The decision affects about 15,400 Scottish famers who choose to receive in sterling support under the Basic Payments Scheme, which has replaced Single Farm Payments in the new Common Agricultural Policy (CAP).
All payments for direct farm payment schemes are set in euros. The conditions on how to convert these amounts into the national currencies of Member States that do not use the euro are set in European Commission Regulations. The regulations allow the European Commission to set in advance the date on which the exchange rate is calculated. For the 2015 scheme year, the rate for all direct payments is calculated on the average of all sterling / Euro exchange rates set daily over September.
In addition, the European Commission is proposing to apply a budgetary control mechanism called financial discipline for a third year, which would mean a further reduction of almost one per cent on all direct payments over €2000. This will be confirmed later in the year.
The Treaty on the Functioning of the European Union states that the annual budget of the EU must comply with the Multiannual Financial Framework (MFF). When it comes to the CAP budget, there is a financial discipline mechanism provided in the current direct payment regulations. If it looks as if the ceiling for direct payments and marketing expenditure is likely to be exceeded, this financial discipline comes into play. The rules say that the European Commission must calculate an adjustment rate.
The European Commission has proposed a reduction of around 1.4 per cent on all direct payments in excess of €2000 (c.£1,460). Direct payment schemes that would be affected in Scotland are 2015 Basic Payments Scheme and the 2015 Voluntary Coupled Support Schemes for Beef and Sheep farmers.

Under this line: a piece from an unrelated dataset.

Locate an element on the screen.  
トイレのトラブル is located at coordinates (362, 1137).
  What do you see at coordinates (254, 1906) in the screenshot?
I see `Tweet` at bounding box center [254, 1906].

Financial discipline exists to create a crisis reserve to assist European farmers who might be adversely affected by trading events, such as the recent Russian trade ban. It was activated for the first time in 2013 at a rate of 2.453658 per cent. Standing guidance to farmers on the Basic Payments Scheme, the largest element of direct payments in Scotland, carries the caveat that payments might be reduced if the European Commission invokes the financial discipline.